Silverlight provides limited quota - isolated storage size - to applications, so it limits the database size. However, you may ask user to increase the quota size. Yet, trusted Silverlight out-of-browser applications are not subject to this restriction. Such applications can also store embedded SQLite databases in a file of a client file system without the isolated storage limitations. See the Trusted Applications article in MSDN for more details.

Connecting to Database in Silverlight
(Two-Tier vs N-Tier)

Silverlight itself does not provide the way to access data from database servers directly. To access such data, Microsoft offers one of the following ways: use Web Services, ADO.NET Data Services, or RIA Services that access data, materialize, serialize, and send them to your application in XML or JSON format. These ways involve the creation of additional data access layer that causes overhead for data serialization on the service side and deserialization on the client side.

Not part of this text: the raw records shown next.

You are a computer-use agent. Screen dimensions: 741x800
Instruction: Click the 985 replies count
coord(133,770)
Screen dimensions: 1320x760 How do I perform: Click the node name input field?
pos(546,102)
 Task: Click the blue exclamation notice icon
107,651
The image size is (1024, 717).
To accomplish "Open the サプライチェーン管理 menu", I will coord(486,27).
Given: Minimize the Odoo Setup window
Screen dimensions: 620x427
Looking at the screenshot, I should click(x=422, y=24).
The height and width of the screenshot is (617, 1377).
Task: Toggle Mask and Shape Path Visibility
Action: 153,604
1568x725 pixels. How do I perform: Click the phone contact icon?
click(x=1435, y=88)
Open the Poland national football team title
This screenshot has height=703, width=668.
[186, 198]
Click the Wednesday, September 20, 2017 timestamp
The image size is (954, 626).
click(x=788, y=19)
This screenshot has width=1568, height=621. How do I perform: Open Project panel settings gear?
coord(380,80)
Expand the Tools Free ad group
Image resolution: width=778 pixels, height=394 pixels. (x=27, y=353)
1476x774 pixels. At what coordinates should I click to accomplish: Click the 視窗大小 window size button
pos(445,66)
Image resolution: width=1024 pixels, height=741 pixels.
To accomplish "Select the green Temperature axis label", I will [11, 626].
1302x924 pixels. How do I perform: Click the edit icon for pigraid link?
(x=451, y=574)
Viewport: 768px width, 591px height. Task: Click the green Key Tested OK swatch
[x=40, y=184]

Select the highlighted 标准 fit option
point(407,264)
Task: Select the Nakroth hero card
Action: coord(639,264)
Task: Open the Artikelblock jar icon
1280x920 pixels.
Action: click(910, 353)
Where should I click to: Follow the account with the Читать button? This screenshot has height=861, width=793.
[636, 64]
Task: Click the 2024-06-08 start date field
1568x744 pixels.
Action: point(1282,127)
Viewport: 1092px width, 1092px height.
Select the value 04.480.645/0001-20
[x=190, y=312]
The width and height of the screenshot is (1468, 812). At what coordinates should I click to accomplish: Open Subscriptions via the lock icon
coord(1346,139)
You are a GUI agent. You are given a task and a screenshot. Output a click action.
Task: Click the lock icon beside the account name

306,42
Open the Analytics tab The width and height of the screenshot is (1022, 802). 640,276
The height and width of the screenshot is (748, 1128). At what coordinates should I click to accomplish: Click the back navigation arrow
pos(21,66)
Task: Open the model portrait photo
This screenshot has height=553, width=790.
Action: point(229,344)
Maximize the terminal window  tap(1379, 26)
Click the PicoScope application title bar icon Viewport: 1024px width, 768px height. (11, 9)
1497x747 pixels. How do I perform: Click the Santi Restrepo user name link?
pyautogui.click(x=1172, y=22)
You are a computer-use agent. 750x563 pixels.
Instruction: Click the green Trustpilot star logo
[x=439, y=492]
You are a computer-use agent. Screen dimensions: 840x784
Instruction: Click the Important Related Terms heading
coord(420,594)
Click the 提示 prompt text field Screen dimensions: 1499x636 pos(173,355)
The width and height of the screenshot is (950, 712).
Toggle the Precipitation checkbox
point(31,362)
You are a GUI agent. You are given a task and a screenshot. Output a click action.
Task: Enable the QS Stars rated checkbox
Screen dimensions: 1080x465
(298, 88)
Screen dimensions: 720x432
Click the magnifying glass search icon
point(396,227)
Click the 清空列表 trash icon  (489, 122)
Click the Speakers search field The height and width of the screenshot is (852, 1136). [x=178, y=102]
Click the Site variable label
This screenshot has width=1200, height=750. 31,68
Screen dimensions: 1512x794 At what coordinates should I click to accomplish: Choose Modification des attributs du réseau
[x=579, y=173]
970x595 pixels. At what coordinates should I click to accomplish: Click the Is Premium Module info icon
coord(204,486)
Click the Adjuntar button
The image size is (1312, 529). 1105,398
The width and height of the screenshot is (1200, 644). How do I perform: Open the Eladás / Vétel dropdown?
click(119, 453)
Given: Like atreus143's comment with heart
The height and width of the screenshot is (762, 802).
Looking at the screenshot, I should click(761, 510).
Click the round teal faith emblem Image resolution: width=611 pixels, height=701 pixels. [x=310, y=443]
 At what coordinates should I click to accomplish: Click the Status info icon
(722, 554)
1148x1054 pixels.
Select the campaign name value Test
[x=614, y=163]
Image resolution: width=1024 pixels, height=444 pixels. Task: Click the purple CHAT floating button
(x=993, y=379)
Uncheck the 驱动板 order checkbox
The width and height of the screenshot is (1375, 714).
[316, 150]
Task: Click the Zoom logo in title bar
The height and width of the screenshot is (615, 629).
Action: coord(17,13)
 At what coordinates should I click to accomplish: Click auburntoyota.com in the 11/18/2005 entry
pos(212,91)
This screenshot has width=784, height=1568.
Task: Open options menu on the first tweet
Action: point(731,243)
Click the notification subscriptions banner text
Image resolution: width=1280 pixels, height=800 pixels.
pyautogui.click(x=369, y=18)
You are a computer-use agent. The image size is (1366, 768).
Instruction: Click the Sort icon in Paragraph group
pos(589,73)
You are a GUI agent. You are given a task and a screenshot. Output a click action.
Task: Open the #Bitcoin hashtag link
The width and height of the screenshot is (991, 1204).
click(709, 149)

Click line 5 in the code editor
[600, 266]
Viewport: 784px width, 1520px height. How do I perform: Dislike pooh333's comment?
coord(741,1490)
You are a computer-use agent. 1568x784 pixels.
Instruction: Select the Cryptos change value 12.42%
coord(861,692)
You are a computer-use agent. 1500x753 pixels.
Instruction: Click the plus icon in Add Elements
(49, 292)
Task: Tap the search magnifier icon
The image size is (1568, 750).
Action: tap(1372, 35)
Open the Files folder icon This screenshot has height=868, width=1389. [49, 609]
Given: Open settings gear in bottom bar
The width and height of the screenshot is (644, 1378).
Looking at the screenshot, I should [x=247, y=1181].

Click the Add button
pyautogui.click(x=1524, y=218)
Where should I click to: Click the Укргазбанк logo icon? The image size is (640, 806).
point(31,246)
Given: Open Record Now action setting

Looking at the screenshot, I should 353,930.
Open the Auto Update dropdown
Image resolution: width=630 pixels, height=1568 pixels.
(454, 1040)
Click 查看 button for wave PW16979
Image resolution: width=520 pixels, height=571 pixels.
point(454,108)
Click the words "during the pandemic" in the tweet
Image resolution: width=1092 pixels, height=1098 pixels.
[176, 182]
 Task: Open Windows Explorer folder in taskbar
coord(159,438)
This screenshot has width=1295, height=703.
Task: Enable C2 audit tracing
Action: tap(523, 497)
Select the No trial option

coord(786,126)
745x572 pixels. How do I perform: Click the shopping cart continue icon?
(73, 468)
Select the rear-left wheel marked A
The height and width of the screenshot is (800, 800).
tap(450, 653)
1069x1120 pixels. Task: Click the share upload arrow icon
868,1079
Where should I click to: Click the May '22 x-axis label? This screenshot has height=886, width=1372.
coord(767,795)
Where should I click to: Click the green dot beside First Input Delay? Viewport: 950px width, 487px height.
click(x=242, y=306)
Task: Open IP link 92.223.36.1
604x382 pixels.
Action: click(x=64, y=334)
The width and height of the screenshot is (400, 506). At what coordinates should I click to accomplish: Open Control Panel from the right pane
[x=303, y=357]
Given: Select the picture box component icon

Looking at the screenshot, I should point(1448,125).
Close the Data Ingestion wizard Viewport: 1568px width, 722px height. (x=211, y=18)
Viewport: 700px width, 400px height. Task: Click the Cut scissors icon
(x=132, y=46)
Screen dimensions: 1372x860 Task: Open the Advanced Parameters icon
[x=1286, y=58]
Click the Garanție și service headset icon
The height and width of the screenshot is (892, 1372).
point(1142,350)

In addition, this increases the network traffic of the application because it transmits data in an excessive XML form, while database servers usually return it in much more compact binary form.

Standard Silverlight approach to access database data

With LinqConnect you can connect to the following databases from Silverlight: Oracle, MySQL, and PostgreSQL. It allows you to use ORM LINQ in Silverlight as well as SQL and to create truly Client-Server (two-tier) applications, that work with data directly from your browser through the TCP/IP protocol, when n-tier architecture is objectional. It offers the following benefits:

  • No need to create an additional data access layer
  • No performance overhead for data serialization and deserialization
  • Lower network traffic
LinqConnect for Silverlight allows you to connect to Oracle, MySQL, and PostgreSQL database servers directly over TCP/IP

Limitations of Silverlight SQL Database Connections

  • Port Limitations
    Silverlight applications are allowed to connect only through a limited allowed range of the TCP ports (4502-4534), which does not correspond to the default ports used by database servers. So you need either to configure the database servers to use allowed ports or to use port forwarding.
  • Policy File
    When establishing a network connection, Silverlight application requests a policy file from the server. The connection cannot be established if no proper policy file is returned, so the server needs to be configured to return a valid policy file via HTTP protocol for the corresponding request on TCP port 943 or on port 80.

You can see more details on these limitations in Network Security Access Restrictions in Silverlight .

However, trusted Silverlight out-of-browser applications are not subject to these restrictions, so you can connect to the database server on any port with them without requiring the policy file.